Updated

Saudi Arabia has turned up the pressure on Baghdad, hinting that it might offer its desert installations as a jump-off base for any U.S. military campaign against Iraq -- as long as such an attack had U.N. sanction.

But the Saudi foreign minister, Prince Saud al-Faisal, also said the rest of the world clearly wants the Iraq crisis resolved without "the firing of a single shot."

Saud's statement was issued Sunday in New York as the U.N. General Assembly wrapped up the fourth day of its opening general debate, a day on which other Arab leaders also addressed the explosive impasse over Iraq.

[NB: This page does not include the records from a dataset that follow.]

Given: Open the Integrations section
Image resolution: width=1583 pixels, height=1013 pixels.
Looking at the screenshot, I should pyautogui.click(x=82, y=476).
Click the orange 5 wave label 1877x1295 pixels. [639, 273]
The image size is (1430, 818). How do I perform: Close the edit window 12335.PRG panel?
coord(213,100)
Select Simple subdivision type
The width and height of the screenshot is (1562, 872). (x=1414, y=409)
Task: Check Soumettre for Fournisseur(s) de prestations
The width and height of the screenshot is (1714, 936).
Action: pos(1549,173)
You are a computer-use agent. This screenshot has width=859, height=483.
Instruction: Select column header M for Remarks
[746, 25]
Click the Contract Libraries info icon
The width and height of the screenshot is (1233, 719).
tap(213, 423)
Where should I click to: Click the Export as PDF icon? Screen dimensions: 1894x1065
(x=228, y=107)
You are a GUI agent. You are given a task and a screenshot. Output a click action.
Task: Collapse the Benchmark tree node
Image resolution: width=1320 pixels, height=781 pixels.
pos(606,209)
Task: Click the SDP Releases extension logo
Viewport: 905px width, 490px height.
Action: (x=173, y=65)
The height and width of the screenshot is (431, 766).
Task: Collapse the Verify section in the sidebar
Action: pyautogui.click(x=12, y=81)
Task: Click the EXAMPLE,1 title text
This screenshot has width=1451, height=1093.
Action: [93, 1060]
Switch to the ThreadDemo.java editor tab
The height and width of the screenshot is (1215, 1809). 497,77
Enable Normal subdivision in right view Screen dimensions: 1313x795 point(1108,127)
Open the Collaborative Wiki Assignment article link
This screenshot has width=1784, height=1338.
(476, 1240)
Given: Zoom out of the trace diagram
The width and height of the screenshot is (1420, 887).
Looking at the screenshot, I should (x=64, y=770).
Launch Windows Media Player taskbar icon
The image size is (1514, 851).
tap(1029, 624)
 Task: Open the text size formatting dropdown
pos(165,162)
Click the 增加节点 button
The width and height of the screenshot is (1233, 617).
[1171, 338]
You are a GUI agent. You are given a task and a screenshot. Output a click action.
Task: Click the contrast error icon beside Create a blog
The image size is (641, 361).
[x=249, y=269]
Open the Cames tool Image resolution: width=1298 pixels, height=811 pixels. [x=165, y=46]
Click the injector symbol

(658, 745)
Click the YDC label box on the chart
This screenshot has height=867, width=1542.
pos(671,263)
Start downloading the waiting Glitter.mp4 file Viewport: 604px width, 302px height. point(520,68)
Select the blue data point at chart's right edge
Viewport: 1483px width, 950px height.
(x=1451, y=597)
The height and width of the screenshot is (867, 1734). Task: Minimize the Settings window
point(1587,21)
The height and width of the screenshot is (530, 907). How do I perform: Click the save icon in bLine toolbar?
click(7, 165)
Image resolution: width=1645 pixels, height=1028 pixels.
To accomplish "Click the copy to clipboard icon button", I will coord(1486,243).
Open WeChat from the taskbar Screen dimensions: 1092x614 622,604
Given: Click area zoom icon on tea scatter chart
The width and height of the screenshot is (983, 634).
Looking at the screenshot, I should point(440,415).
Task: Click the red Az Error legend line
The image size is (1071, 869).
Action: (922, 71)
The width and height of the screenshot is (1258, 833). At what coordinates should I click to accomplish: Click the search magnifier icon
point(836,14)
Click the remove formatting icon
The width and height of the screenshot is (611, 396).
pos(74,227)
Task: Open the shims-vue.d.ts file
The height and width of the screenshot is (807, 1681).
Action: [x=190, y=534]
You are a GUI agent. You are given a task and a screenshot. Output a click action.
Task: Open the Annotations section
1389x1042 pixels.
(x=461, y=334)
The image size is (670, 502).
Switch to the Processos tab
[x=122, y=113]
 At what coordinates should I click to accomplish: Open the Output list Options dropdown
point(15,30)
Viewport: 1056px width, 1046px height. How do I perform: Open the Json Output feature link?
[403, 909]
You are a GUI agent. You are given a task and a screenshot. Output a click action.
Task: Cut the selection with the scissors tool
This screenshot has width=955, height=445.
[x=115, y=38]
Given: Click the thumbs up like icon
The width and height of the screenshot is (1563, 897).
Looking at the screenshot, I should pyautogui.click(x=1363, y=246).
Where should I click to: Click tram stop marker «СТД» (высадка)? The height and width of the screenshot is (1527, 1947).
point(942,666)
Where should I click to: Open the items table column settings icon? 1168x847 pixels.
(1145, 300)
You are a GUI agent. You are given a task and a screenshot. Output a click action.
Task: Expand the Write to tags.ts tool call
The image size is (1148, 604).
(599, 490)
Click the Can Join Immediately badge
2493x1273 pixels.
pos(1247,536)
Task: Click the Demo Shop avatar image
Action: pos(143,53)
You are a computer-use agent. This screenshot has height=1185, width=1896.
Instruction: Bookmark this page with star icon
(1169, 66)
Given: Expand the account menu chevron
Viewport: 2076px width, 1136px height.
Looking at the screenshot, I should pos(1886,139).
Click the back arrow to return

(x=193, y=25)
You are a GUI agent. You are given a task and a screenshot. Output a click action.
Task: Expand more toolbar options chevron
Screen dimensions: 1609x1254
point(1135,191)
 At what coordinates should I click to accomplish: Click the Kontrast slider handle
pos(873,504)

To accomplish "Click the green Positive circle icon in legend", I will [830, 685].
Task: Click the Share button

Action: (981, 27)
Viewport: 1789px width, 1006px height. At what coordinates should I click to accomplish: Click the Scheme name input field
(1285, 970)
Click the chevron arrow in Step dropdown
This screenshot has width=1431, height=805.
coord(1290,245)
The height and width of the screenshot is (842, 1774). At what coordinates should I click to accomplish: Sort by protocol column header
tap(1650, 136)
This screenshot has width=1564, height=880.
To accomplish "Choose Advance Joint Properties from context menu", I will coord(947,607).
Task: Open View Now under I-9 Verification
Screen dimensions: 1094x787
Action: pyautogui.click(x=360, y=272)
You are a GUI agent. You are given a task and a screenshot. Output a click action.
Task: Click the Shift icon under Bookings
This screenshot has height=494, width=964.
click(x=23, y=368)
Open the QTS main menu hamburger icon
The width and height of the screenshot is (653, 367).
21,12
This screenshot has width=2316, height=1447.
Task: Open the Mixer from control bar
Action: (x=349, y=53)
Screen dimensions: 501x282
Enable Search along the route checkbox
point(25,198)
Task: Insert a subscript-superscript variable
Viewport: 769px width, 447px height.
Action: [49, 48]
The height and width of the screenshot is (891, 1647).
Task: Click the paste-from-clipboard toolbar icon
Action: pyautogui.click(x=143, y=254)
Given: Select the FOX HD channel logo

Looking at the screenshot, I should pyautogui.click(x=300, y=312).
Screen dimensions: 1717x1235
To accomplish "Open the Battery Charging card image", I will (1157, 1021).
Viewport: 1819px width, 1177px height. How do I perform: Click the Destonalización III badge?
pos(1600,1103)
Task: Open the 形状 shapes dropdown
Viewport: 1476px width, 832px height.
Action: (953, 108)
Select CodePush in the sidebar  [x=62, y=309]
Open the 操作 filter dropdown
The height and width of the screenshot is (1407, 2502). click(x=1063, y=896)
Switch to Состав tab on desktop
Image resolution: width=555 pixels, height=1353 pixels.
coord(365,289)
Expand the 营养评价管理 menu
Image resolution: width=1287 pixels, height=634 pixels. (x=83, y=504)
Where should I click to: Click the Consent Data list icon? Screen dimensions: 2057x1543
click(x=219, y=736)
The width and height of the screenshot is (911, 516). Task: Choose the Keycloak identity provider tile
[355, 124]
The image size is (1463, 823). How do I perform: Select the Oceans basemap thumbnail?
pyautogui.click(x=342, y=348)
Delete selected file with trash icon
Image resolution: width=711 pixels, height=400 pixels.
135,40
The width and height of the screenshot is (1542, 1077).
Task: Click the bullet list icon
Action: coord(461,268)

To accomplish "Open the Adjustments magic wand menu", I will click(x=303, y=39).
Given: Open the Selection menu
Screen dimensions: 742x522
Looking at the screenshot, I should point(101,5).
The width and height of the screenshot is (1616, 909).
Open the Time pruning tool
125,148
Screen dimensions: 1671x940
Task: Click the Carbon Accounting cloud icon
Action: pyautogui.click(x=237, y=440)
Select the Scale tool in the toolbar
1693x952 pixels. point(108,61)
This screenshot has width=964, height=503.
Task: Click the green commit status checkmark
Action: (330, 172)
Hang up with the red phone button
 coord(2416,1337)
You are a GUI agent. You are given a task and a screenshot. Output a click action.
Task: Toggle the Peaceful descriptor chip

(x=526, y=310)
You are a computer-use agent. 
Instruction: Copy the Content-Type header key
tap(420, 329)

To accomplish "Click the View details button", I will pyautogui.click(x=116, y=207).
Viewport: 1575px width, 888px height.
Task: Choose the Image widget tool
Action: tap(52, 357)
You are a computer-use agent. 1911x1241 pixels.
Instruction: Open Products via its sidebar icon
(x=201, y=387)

Syria's foreign minister said "blind bias" was focusing global attention on Iraq rather than Israel. Jordan urged Iraq to comply with U.N. resolutions and avert "dire consequences" for its people.

Appearing before the General Assembly on Thursday, President Bush called on the U.N. Security Council to take decisive action to pressure Iraqi President Saddam Hussein's government into allowing U.N. weapons inspectors back into Iraq and dismantling any Iraqi chemical, biological or nuclear weapons, or the capacity to build them.

If the United Nations failed to act, Bush made clear, Washington would feel free to attack Iraq on its own.

As the Bush administration in recent months raised this possibility of a unilateral U.S. attack on Iraq, the Saudis ruled out use of their bases for such a campaign.

Some 5,000 U.S. military personnel are stationed in Saudi Arabia, most at the remote Prince Sultan Air Base. In the 1991 Gulf War, Saudi Arabia was the main base for a half-million-strong, U.S.-led military force that drove the Iraqi army from Kuwait. But since then the Saudis have periodically prohibited the use of their soil for strikes against Iraq and, more recently, limited the use of their bases for the U.S. campaign in Afghanistan.

The Saudi foreign minister first commented Sunday in an interview with CNN. Asked whether Saudi bases would be available to Washington, Saud replied that if the Security Council adopts a resolution authorizing force against Iraq, "Everybody is obliged to follow through."

Saud said, however, he remained opposed in principle to the use of military force against Iraq or a unilateral American attack.

Later, the Saudi minister issued a more complete statement, saying, "All signatories to the U.N. Charter, including Saudi Arabia, are obligated to abide by the decisions of the Security Council, in particular those taken under Chapter 7 of the Charter."

The U.N. Charter's Chapter 7 authorizes the collective use of force, under the Security Council, in cases of threats to international peace and security.

Saud's statement welcomed Bush's decision to take the case against Iraq to the United Nations, "which will assure consensus in the international community behind a workable plan."

"Whatever threat Iraq poses, it is clear that the will of the international community is to remove that threat in a way that does not require the firing of a single shot or the loss of a single soldier," he said.

Once international consensus is reached, Saud said, the Iraqis will have to respond or "suffer the consequences." Earlier, in an interview with the London-based Al Hayat newspaper, Saud urged the Iraqis to quickly allow inspectors back in, to head off a Security Council ultimatum.

The Iraqi foreign minister, Naji Sabri, said here Saturday that he hoped the crisis could be resolved without a new U.N. resolution.

In Sunday's round of General Assembly speeches, the Jordanian foreign minister, representing another Arab neighbor of Iraq, also called on the Baghdad government to implement Security Council resolutions, including the return of U.N. weapons inspectors. Compliance would spare the region "the dire consequences" of war, said Jordan's Marwan Muasher.

A decade ago, the Gulf War devastated the economy of Jordan, which was overrun by refugees and abruptly lost, in Iraq, a vital trading partner.

The Syrian foreign minister, Farouk al-Sharaa, accused much of the world of "blind bias" in dealing with Iraq while ignoring what he said was Israel's refusal to abide by international demands.

"Is it reasonable for the world to request Iraq implement Security Council resolutions while some assist Israel in being above international law?" al-Sharaa asked the General Assembly, referring to U.S. support for Israel and to what Arabs see as Israel's disregard of U.N. resolutions calling for it to withdraw from Arab territories seized in the 1967 Middle East war.